The inquiry into allegations of pornography and child abuse at Ashworth special hospital ended this week with a dramatic plea for the special hospitals to be closed.

Barrister Gillian Irving, representing Ashworth patients, said there had been 'startling deficiencies' in their care and treatment, and both patients and the public had been sold short.

'Special hospitals have had money thrown at them for years but somehow it never gets to where it is really needed - the patients,' she told the inquiry.

'The time for the special hospitals is over. They have to be closed and Ashworth in particular - the sooner the better.

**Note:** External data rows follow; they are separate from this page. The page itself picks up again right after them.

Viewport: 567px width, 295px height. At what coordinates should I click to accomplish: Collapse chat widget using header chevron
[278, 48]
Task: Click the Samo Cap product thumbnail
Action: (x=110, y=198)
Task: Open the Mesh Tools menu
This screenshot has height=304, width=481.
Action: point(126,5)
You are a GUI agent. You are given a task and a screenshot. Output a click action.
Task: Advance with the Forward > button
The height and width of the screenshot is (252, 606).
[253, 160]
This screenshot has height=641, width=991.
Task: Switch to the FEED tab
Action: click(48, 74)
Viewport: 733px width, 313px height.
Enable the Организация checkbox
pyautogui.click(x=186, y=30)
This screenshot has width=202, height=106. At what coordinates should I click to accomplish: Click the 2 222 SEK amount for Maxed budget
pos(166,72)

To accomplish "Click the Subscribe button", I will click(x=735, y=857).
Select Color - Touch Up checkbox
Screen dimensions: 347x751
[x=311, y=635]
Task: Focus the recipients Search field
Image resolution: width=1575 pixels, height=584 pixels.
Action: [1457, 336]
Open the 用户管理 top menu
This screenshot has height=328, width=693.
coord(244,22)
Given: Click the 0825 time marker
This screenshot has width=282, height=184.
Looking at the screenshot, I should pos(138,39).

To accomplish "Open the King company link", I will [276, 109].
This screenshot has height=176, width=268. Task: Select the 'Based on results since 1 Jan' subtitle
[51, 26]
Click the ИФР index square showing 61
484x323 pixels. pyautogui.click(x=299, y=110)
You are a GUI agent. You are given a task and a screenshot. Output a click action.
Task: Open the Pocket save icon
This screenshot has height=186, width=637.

'Hopefully things can only get better for patients at Ashworth. They certainly cannot get any worse.'

Demanding that 'treatability' should not be confused with 'curability', Ms Irving pointed out that the patients she represented had been sent to hospital because they were ill.

Had they been sent to prison, they would be out in the community, having served their sentence.

'Hospital is not a soft option,' she said. If society had reached the point where only people who could be cured were treated 'we have reached a very sorry state of affairs'.

The inquiry panel, which sat in public for 67 days after two preliminary hearings, is due to report to health secretary Frank Dobson by the end of November.

Oliver Thorrold, for the hospital, urged the panel to avoid the 'serious danger' of seeing Ashworth as it was when the allegations arose in 1996. There were now major differences, he said.

Children were not allowed to visit without prior checks with social services, none could visit a sex offender unless social services and the patient's care team agreed that it was in the child's interest, and such visits were now allowed only where there were strong family ties.

Security had been strengthened at the hospital, he said. People were searched before and after visits, mail was examined centrally and active consideration was being given to introducing random searches of staff.

Mr Thorrold said it took a lot of pressure to change the special hospital system and very little could be achieved in the short term.

There was now a serious and systematic attempt to get to grips with bed blocking at Ashworth, where 30-40 per cent of the patients ought not to be in a special hospital. Mr Thorrold said the number of patients in the five wards of the personality disorder unit, the scene of the alleged incidents, has dropped to 98 and is expected to fall further.

Patients with learning disabilities would be transferred elsewhere, probably within the next year or so. Specialist facilities would be provided in the medium to long term for women patients.

The PDU would be left with a diminishing number of men who were 'less dischargeable, less responsive to treatment', with advancing age and quite serious problems of physical incapacity.

Ashworth must be able to care for them with well trained and well motivated staff, he said.